Developer: VooFoo Studios Publisher: VooFoo Studios
Release Date: 11.23.17
Mantis Burn Racing from Voofoo Studios is the latest racing game out for the Nintendo Switch. Boasting some of the most realistic and responsive steering, your cars handle like a dream, although the game does feel like you’re trying to accelerate an RC car with a low battery. At first, anyways.
Mantis Burn Racing takes a lot of inspiration from the classic 2D, overhead racing games of yesteryear. Tracks are comprised of various twists and turns, and success in the race will be dependent on your ability to recognize those moments when to best brake, accelerate, and use your boost. To use your boosts, you’ll need enough experience. To get experience, you must earn it.
This is one of the more interesting aspects of Mantis Burn Racing. Where most games simply give you a boost gauge that can be utilized at a button press, it is usually available from the beginning of the race, and is generally just on a timer or limited in a realistic fashion (how many bottle of NO2 are hooked up to your customized car?). Mantis Burn Racing makes you work for the boost, and it does this by rewarding experience for having a nice drift, getting good air off of a hill, and for passing the other cars- you’re rewarded more for overtaking them through curves.
On top of being a standard racing game that boasts local and online multiplayer (with cross-play!), during the career mode you are given the ability to unlock new vehicles, and you can upgrade your current vehicle in the meantime. This includes suspension, engine, gearbox, tires, and boost.
Suspension deals with handling
Engine deals with overall power (which makes your car faster and a little harder to handle, so it’s a good idea to also upgrade your suspension and tires to mitigate this)
Gearbox deals with acceleration and recovery from turns.
Tires deal with traction.
Boost increases the length that you can boost for, and a reduction in the amount of experience necessary to reactivate.
You are given the choice between a couple of colors for both your car and boost vapor, but it isn’t on the same level of customization that a Need for Speed game might offer. The colors for both the cars and boost looks cool in the garage, but it’s rather flat during actual gameplay.
I really only have two main gripes with the game, and they’re nothing that really affects how well made the game is. When I first started to play the game, as I mentioned above, I felt like my car was just crawling around the track, even with accelerator maxed out on a straightaway (with boost!). After I started unlocking upgrades, however, the car seemed to be more responsive and a little quicker, even when I wasn’t upgrading the engine or gearbox. So, it stopped being an issue, and started becoming a testament to the cleverness of design in the game. You start off with a less than mediocre car, and every time you upgrade it, the experience becomes incrementally more enjoyable. Honestly, it’s a very realistic way to communicate minor upgrades added to a racing vehicle over time. If you only have the ability to make one improvement at a time, it’s much harder to notice the minor improvements overall, but you can feel them just enough to know that it was worth it.

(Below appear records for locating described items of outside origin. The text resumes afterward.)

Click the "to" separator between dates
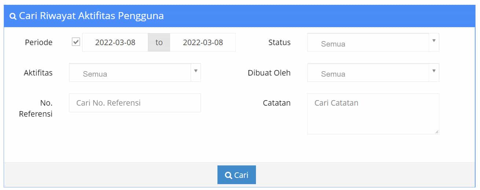The height and width of the screenshot is (190, 480). pyautogui.click(x=159, y=43)
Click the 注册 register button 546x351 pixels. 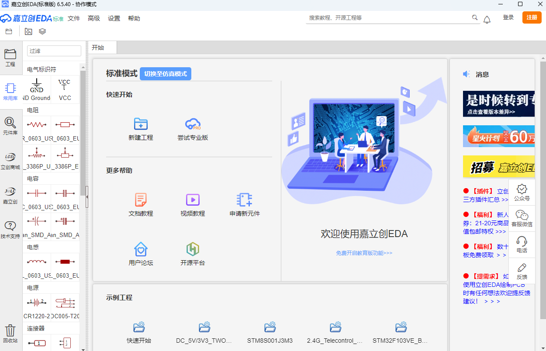[531, 17]
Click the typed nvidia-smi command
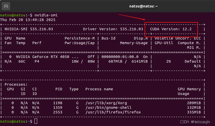 pyautogui.click(x=46, y=15)
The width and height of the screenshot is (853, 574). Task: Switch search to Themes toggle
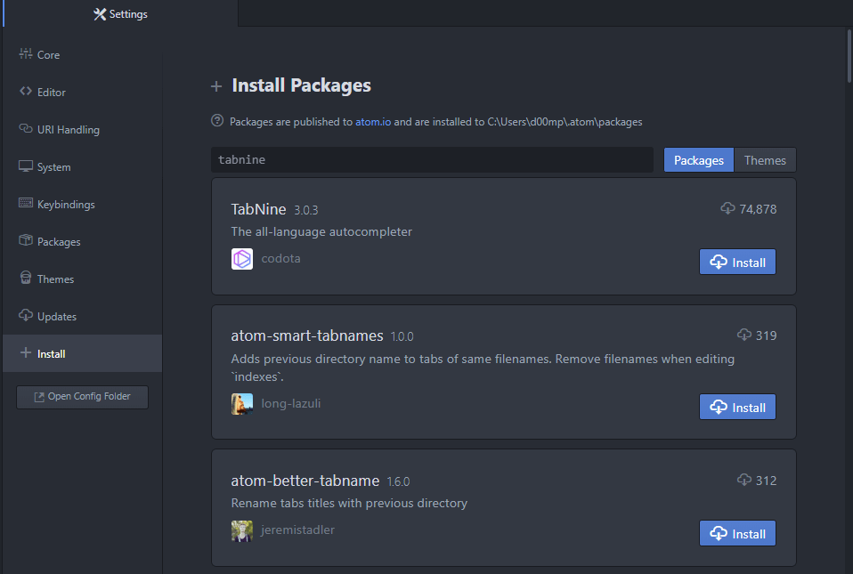[765, 160]
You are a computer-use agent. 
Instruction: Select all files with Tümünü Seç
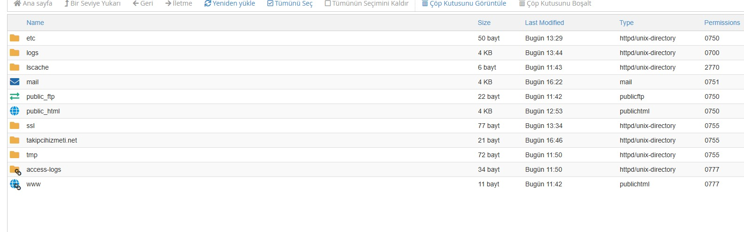290,3
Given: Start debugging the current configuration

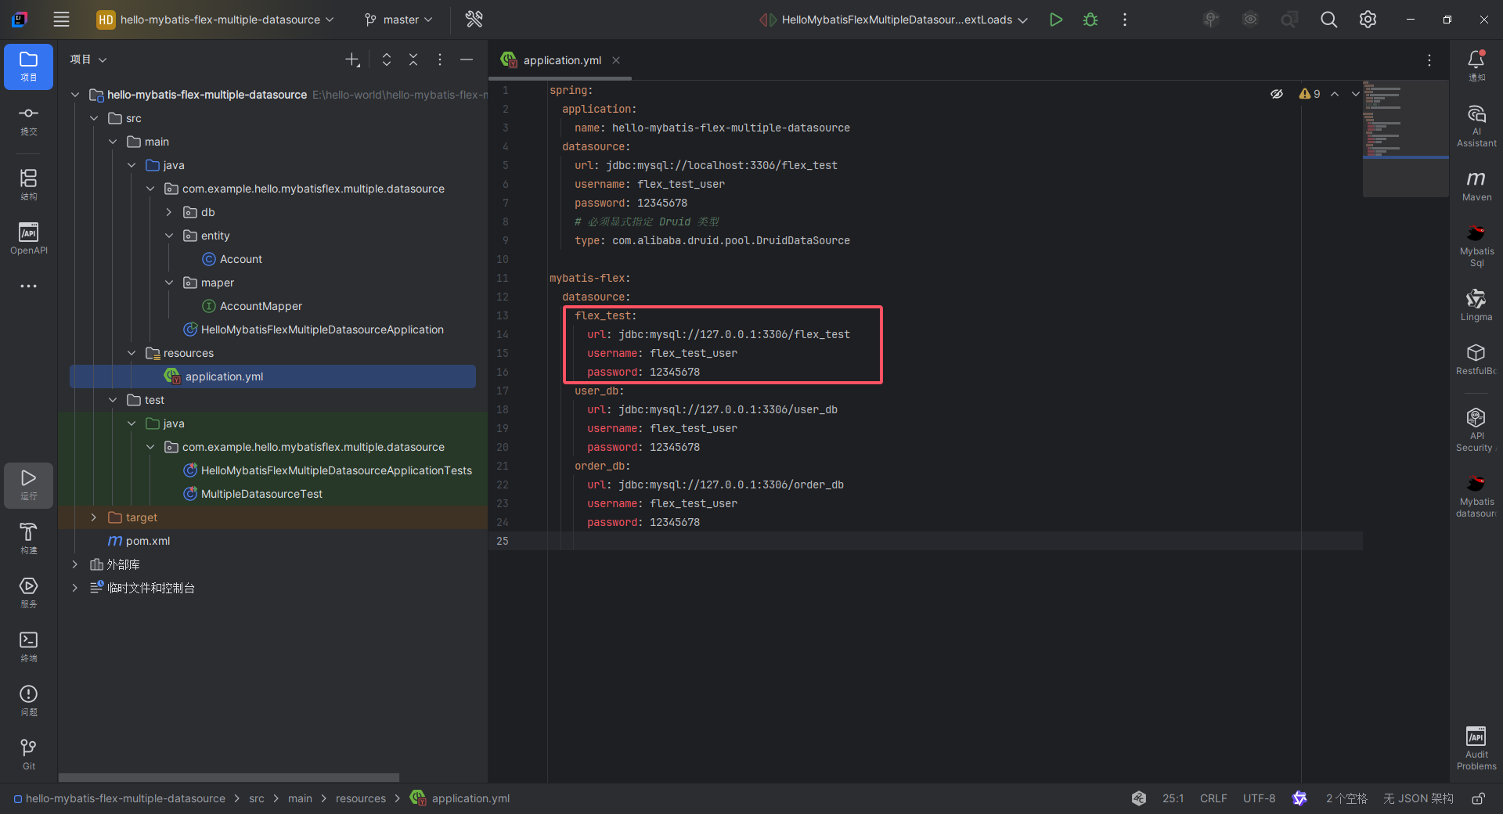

This slow starting point also paces out the difficulty of the game in such a way that you will probably be unsuccessful in your first couple of races. It forces you to replay the races over and over so that by the time you do earn your upgrades, you’re better equipped to manage your now faster vehicle as a result of mastering it at a lower speed with poor suspension. So, something that initially hit me as a flaw in the game turned out to be a rewarding experience when I continued to play.
My other issue, never really resolved itself. So, I’ll start this off with the positive side of things. The tracks are very well designed, and they feel like a lot of thought was put into how you would have to approach the track and interact with the AI cars when you needed to. However, the design choice to make most of them look so bland and similar had me at most times feeling like I was doing the same race over and over again. There would always be some interesting part of the track with turns stringed together in a unique way, or a momentary trip over different colored terrain or through a tunnel…but there just wasn’t enough variance of how the courses looked from one to the next that I wasn’t questioning whether I had actually chosen the next race, or was simply replaying the previous one.
Last, and certainly not least, is how well the developers integrated HD rumble into Mantis Burn Racing. When the Switch was first revealed, and all of it’s details were showcased., this was the rumored feature that I was most excited about (well, besides the hybrid nature of the console itself). It also seems to get the least amount of attention, other than negative attention when a game’s devs overdo it a little bit.
Anyways, Voofoo has done quite well figuring out how best to utilize the HD Rumble feature in Mantis Burn Racing. When you drift, you get a slight vibration on the side that most of the traction is on, and it moves in a wave from right to left as you go through the turner. If a car bumps into you, the controller gives an intense rumble on that side and position (it will rumble not only on the left side, but also be in the bottom(back) or top (front). Landing from a jump will result in an intense rumble on the appropriate side and front/back position as well. This makes for a very enjoyable experience, and highlights why the Nintendo Switch is often the best place to experience these multi-platform releases that integrate the feature so well.